Targeted Protein Degradation: Mechanisms, Therapeutic Applications, Challenges, and Future Directions

Targeted Protein Degradation (TPD) has emerged as a transformational therapeutic technique for removing disease-causing proteins by utilising the cell's natural degradation systems, such as the ubiquitin-proteasome and lysosomal pathways. Unlike conventional inhibitors, TPD can target previously "undruggable" proteins, such as transcription factors and scaffolding proteins. Key modalities include proteolysis-targeting chimaeras (PROTACs), molecular glues, and lysosome-directed techniques like LYTACs and AUTACs.
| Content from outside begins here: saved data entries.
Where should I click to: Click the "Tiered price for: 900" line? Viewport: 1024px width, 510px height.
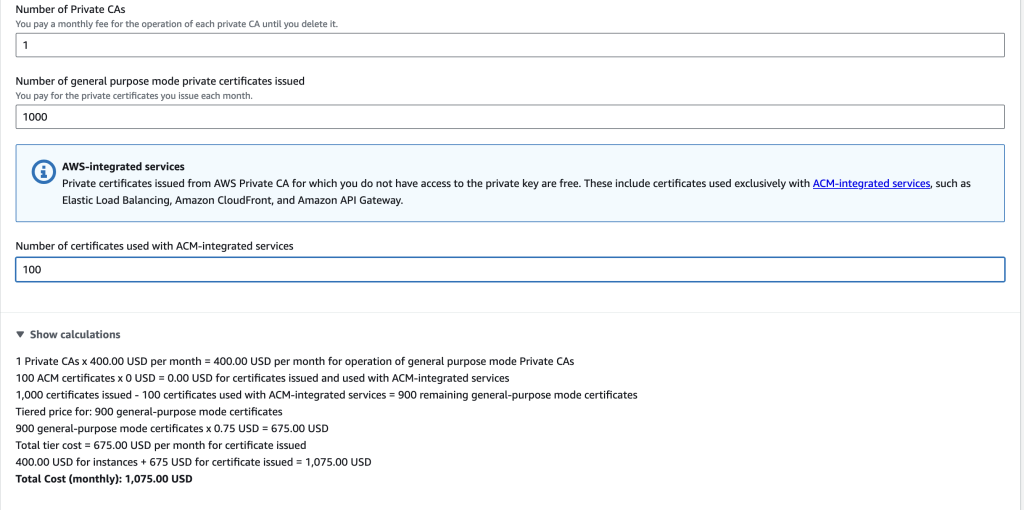pos(150,411)
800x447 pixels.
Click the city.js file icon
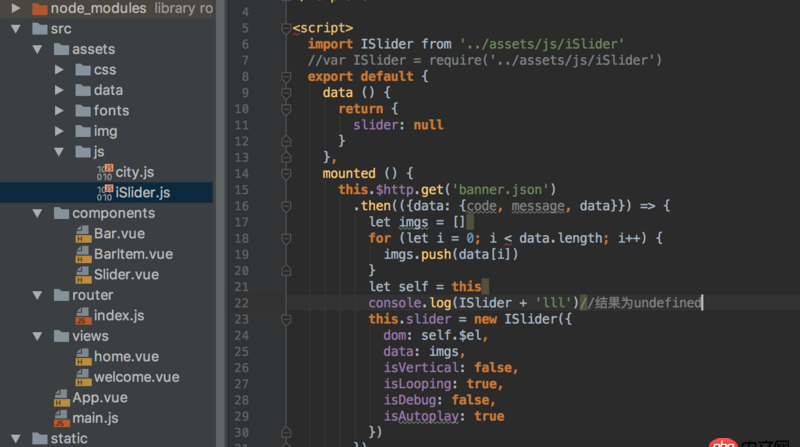coord(104,172)
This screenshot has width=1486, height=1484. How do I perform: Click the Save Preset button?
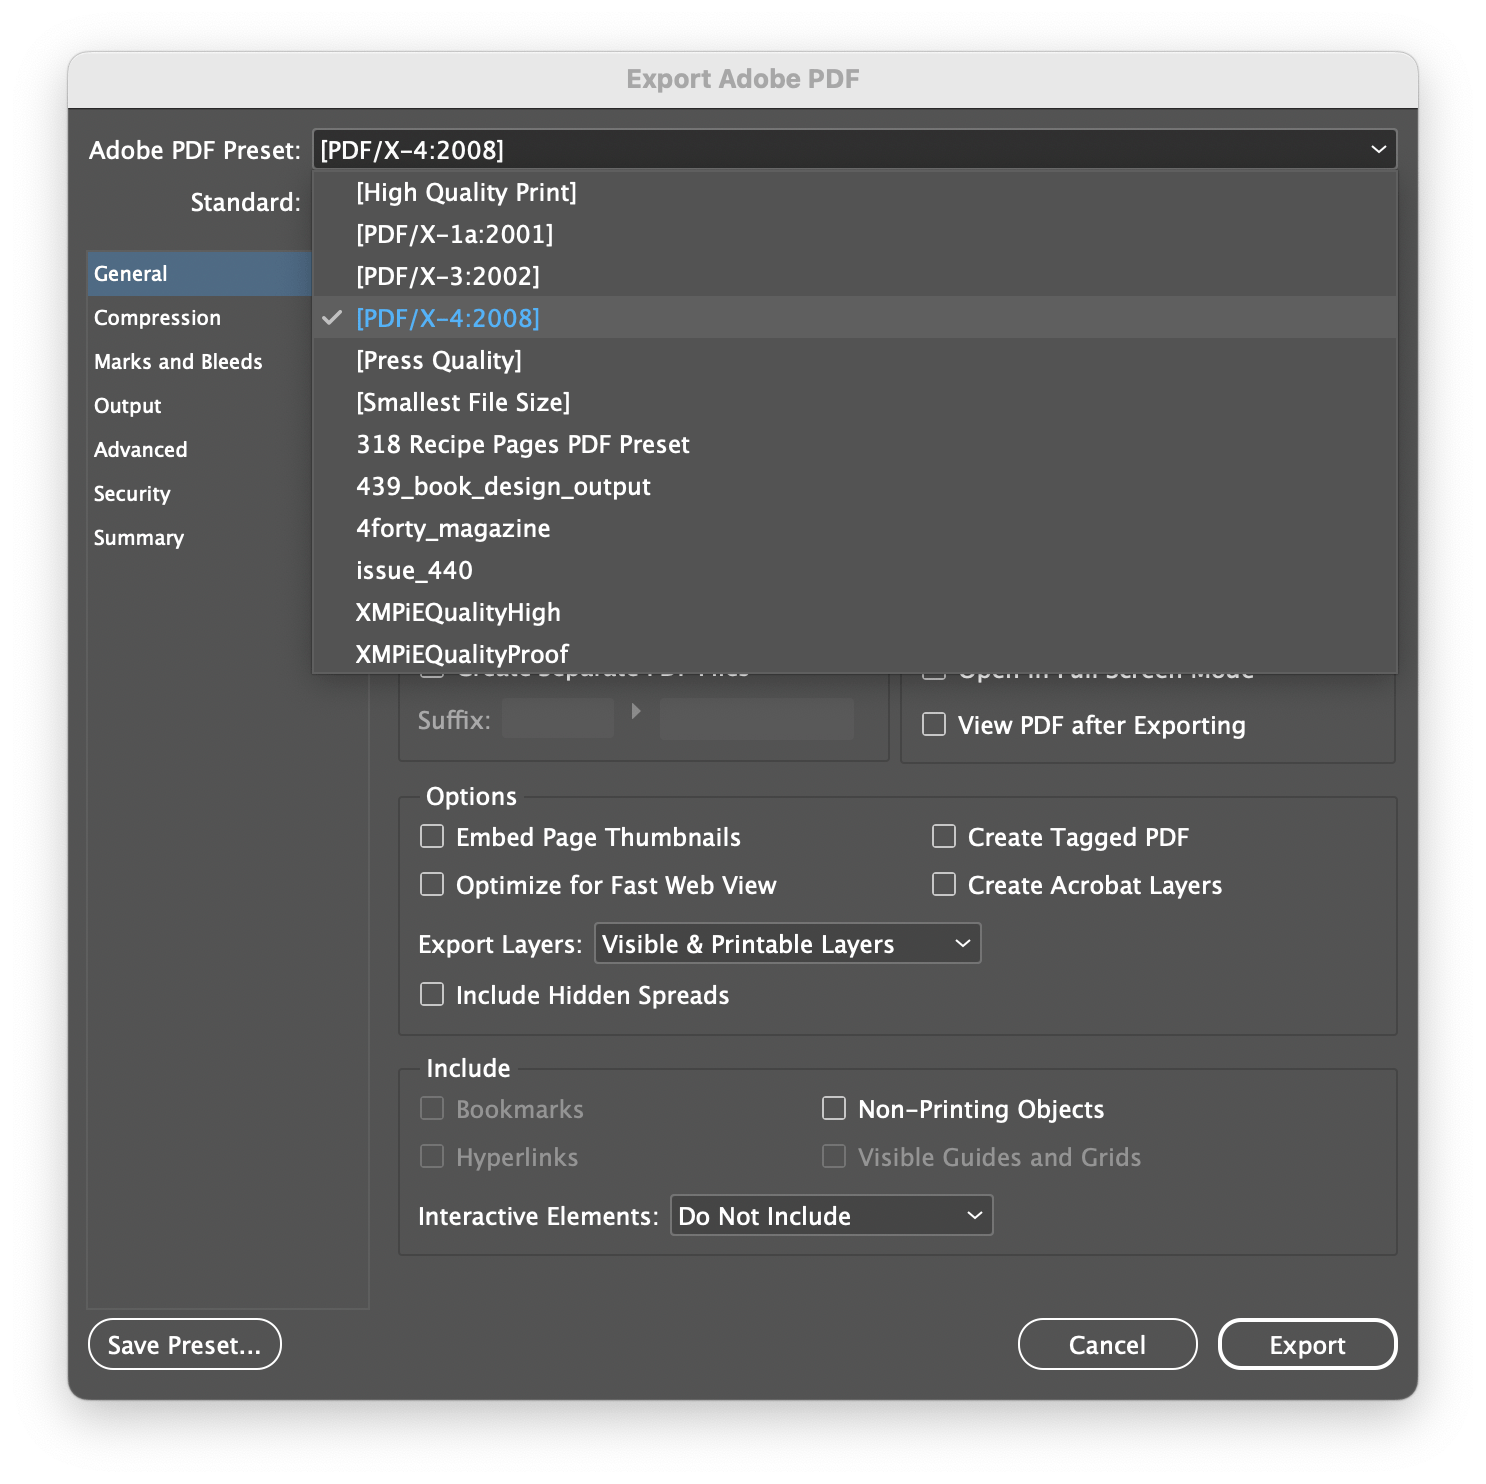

TPD has shown tremendous potential in oncology, neurological disorders, and immune-mediated diseases, with clinical candidates such as ARV-471 displaying good efficacy. TPD has several advantages, including catalytic activity, increased selectivity, and the ability to overcome drug resistance. However, issues persist in terms of oral bioavailability, off-target effects, and E3 ligase diversity. Emerging technologies like as artificial intelligence-driven design, novel delivery systems, and extended E3 ligase discoveries are propelling innovation in the field. As clinical results mount, TPD is set to transform drug research and treatment approaches for a wide spectrum of disorders.